🤖 AI Summary
This work addresses the limitation of frozen vision foundation models in fine-grained segmentation, where inappropriate backbone selection prevents high-resolution inputs from improving accuracy. The study identifies global attention mechanisms as pivotal for achieving resolution-scalable adaptation and introduces a unified low-rank adaptation framework based on this insight. Through controlled experiments across six backbone architectures, the authors validate their design principles via end-to-end training incorporating Side-stem and Attention-gated U-Net structures with single-channel RGB inputs. The proposed method achieves state-of-the-art S-measure performance on four camouflaged object segmentation benchmarks and leads across all marine and salient object segmentation datasets, notably setting a new record on MAS3K with an mIoU of 0.878.
📝 Abstract
Adapting frozen vision foundation models to fine-grained segmentation now largely depends on backbone selection. Whether the backbone applies global attention to a high-resolution token set predicts whether a low-rank adapter turns resolution into accuracy.
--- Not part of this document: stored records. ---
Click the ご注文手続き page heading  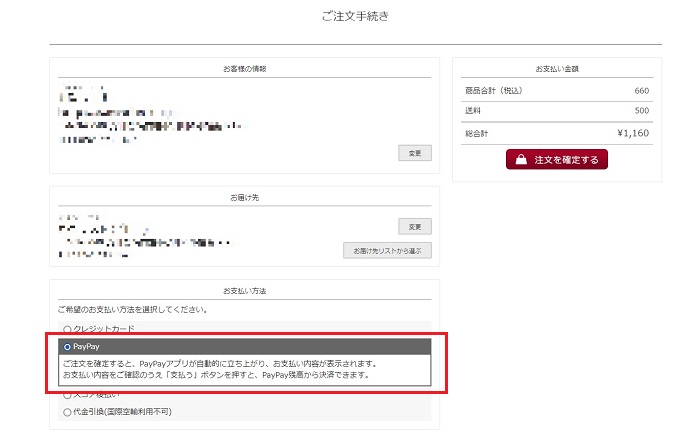coord(355,17)
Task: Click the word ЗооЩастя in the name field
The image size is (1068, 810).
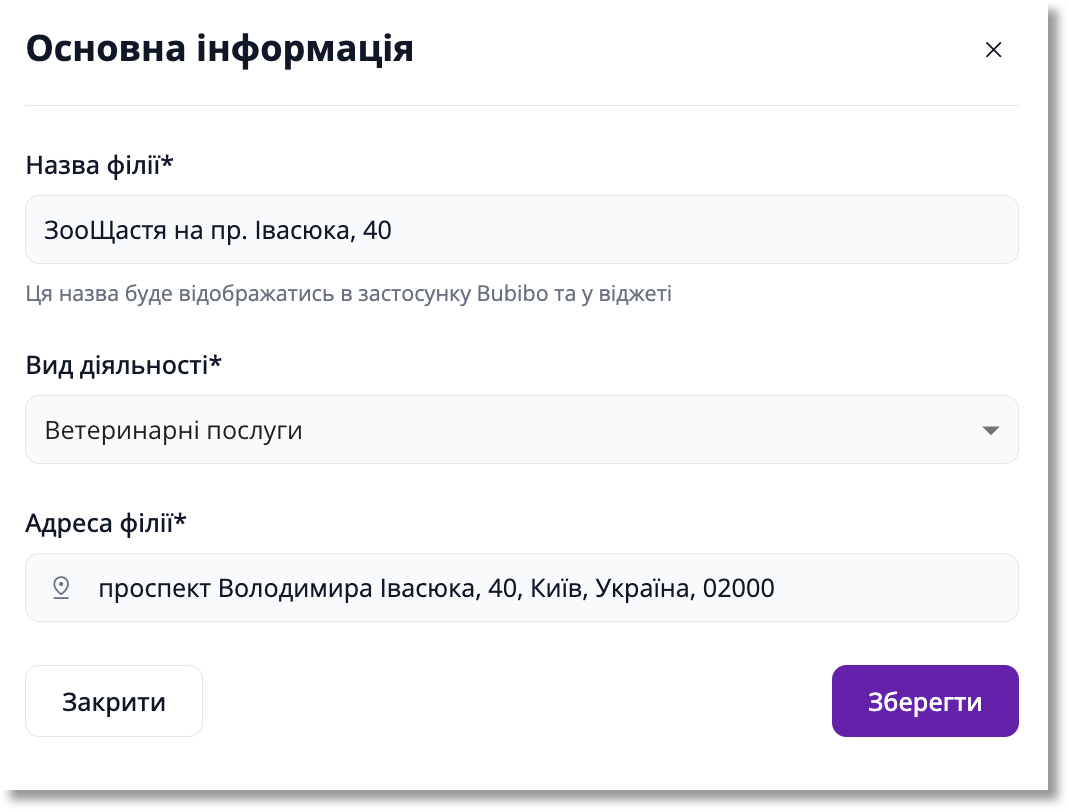Action: 105,230
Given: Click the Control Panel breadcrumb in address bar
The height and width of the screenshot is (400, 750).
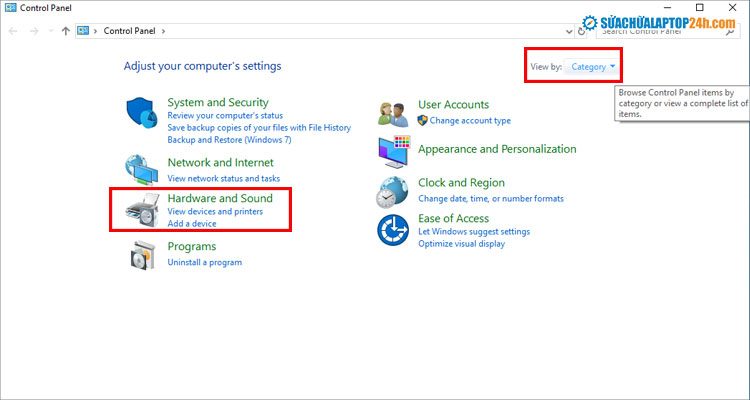Looking at the screenshot, I should pos(129,31).
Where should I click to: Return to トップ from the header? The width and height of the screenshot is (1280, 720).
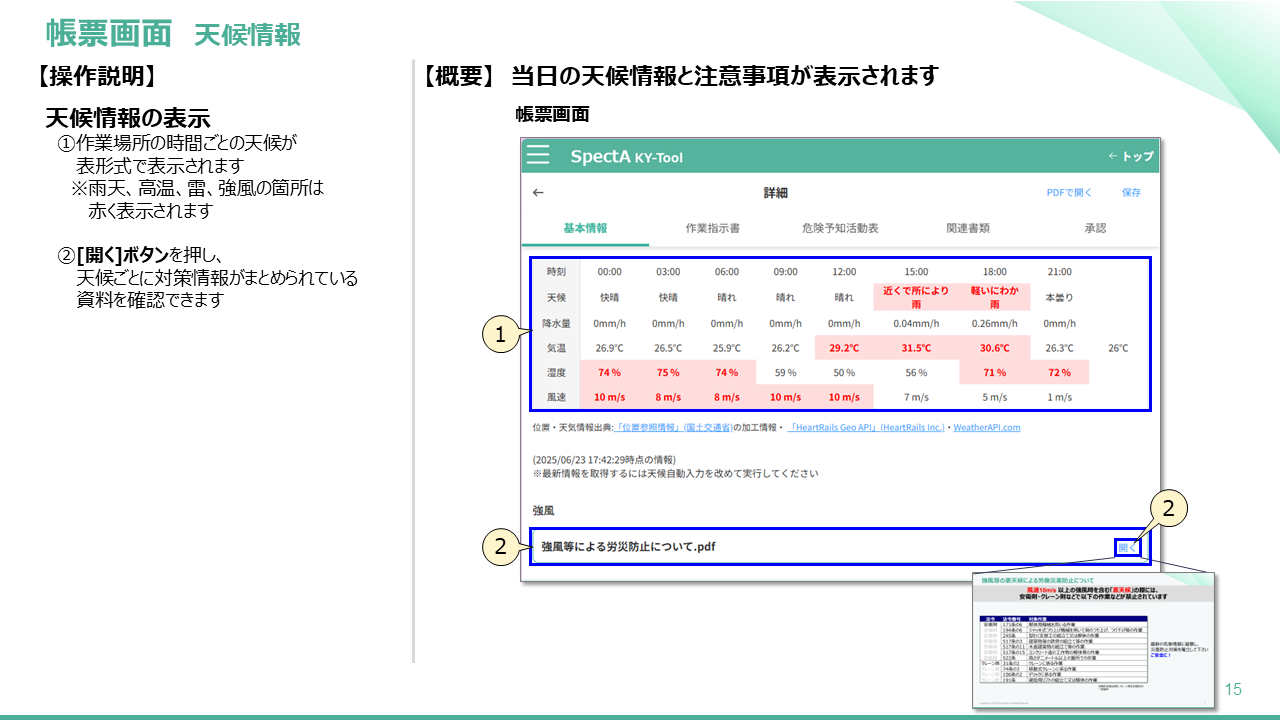(1130, 156)
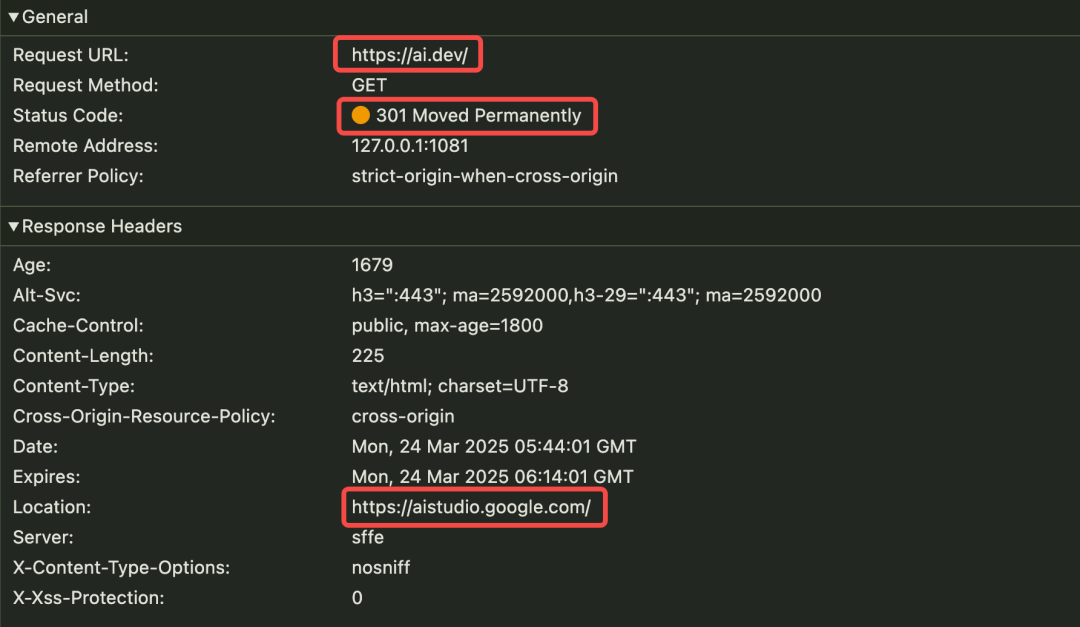The width and height of the screenshot is (1080, 627).
Task: Select the Server value sffe
Action: click(x=369, y=537)
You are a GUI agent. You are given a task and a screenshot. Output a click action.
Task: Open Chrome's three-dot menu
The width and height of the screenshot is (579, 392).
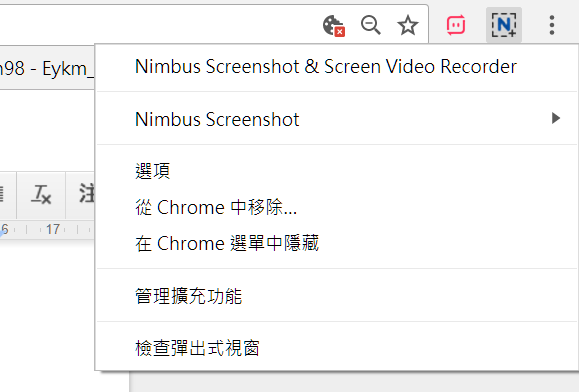coord(552,25)
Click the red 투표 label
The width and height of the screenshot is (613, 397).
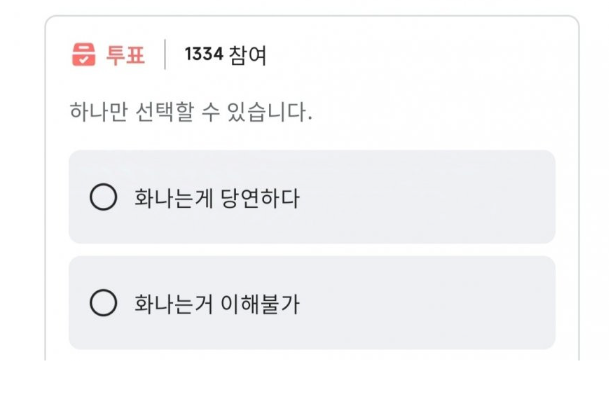point(125,54)
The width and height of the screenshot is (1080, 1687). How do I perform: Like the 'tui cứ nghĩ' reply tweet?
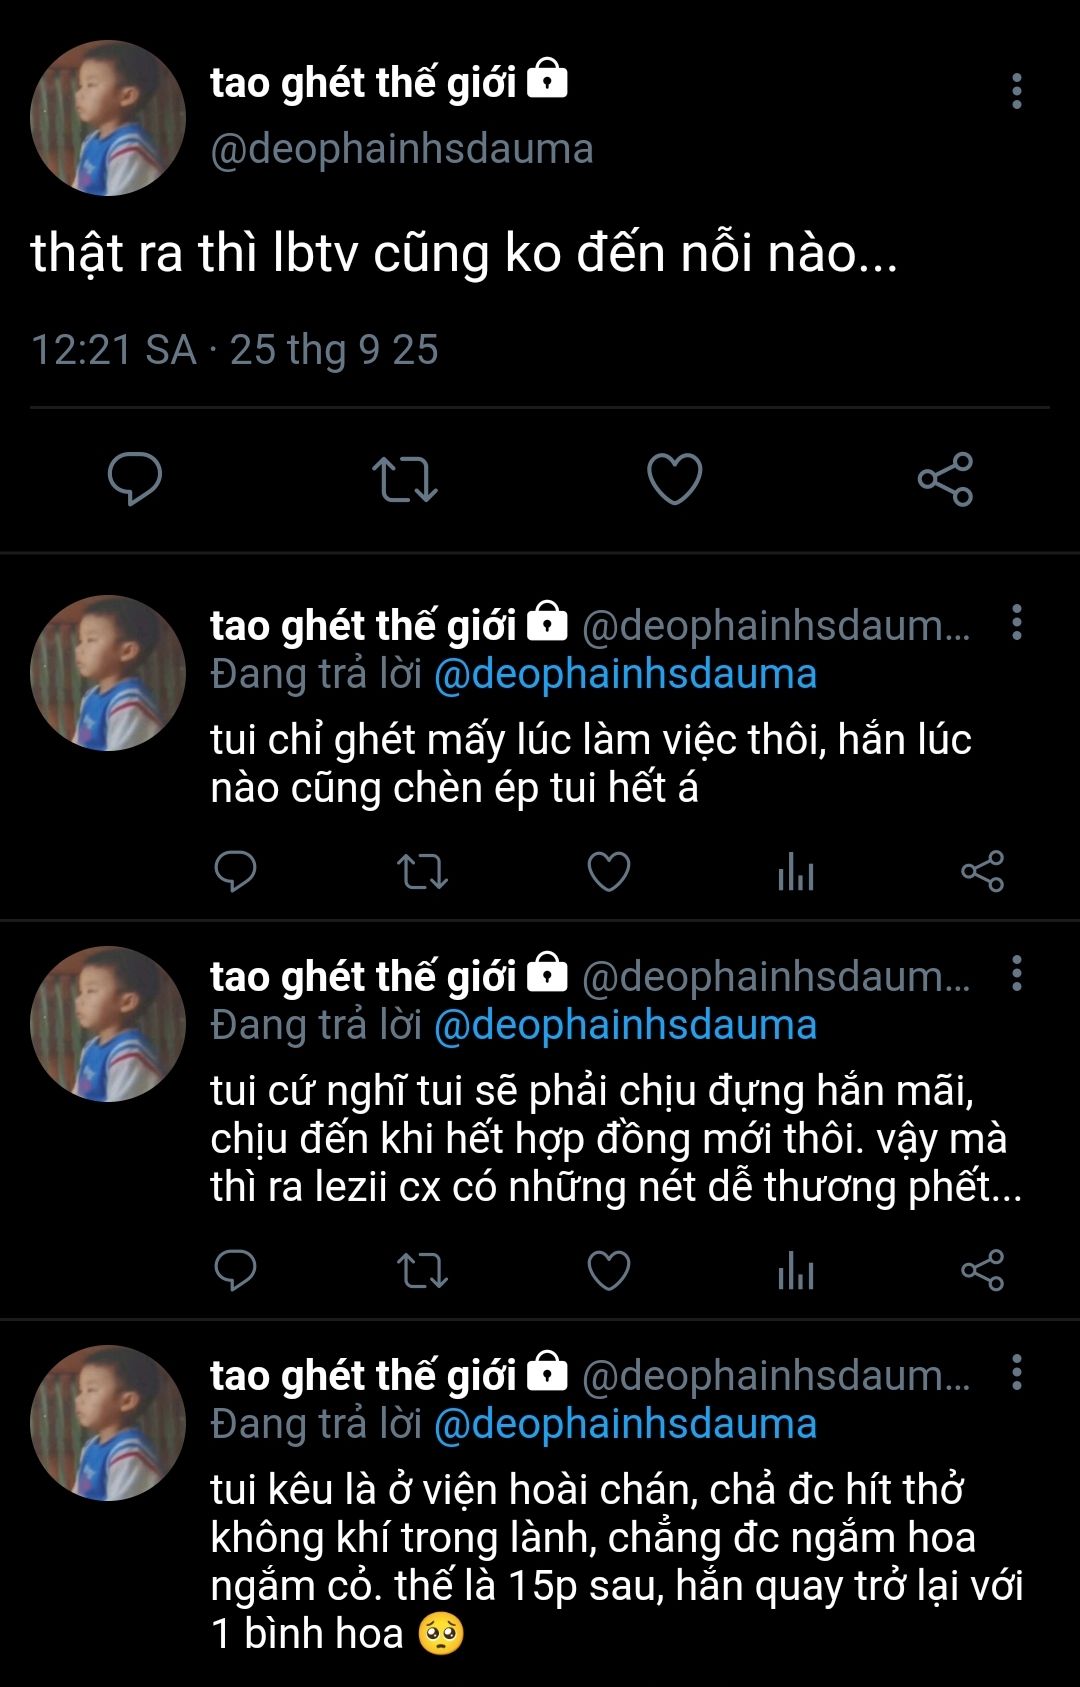point(608,1270)
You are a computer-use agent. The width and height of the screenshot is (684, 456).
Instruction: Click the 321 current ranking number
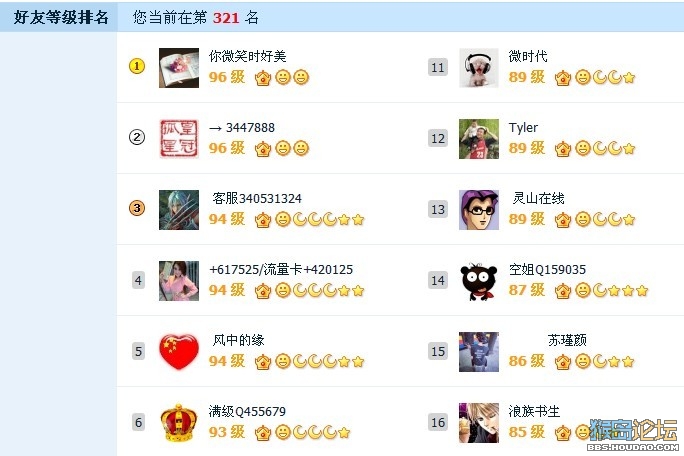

Isotropic ViTs attend globally over the full grid and keep improving with resolution; hierarchical backbones confine early attention to local windows and pool the grid before their global stages, plateauing at lower resolutions. A controlled six-backbone study establishes the pattern, and editing the backbone points to the cause: pooling keeps the benefit, removing global attention does not. The effect is specific to low-rank adaptation. Under one fixed pipeline, SALT (Side-stem, Attention-gated U-Net, Low-rank Tuning), one RGB-only pass on a strong isotropic backbone wins the best S-measure on the four data-matched camouflaged sets, and leads every marine and salient set. It reaches a new state of the art on both marine-animal benchmarks (MAS3K mIoU 0.878).